EXERCISE
Return only the lines from the one containing "This screenshot has" to the end of the entries below, exactly as written, both ends included.

____

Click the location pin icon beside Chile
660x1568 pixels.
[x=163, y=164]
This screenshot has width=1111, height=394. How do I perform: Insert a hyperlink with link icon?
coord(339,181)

____

RESULT FOR THIS TASK
This screenshot has width=1111, height=394. How do I perform: Insert a hyperlink with link icon?
coord(339,181)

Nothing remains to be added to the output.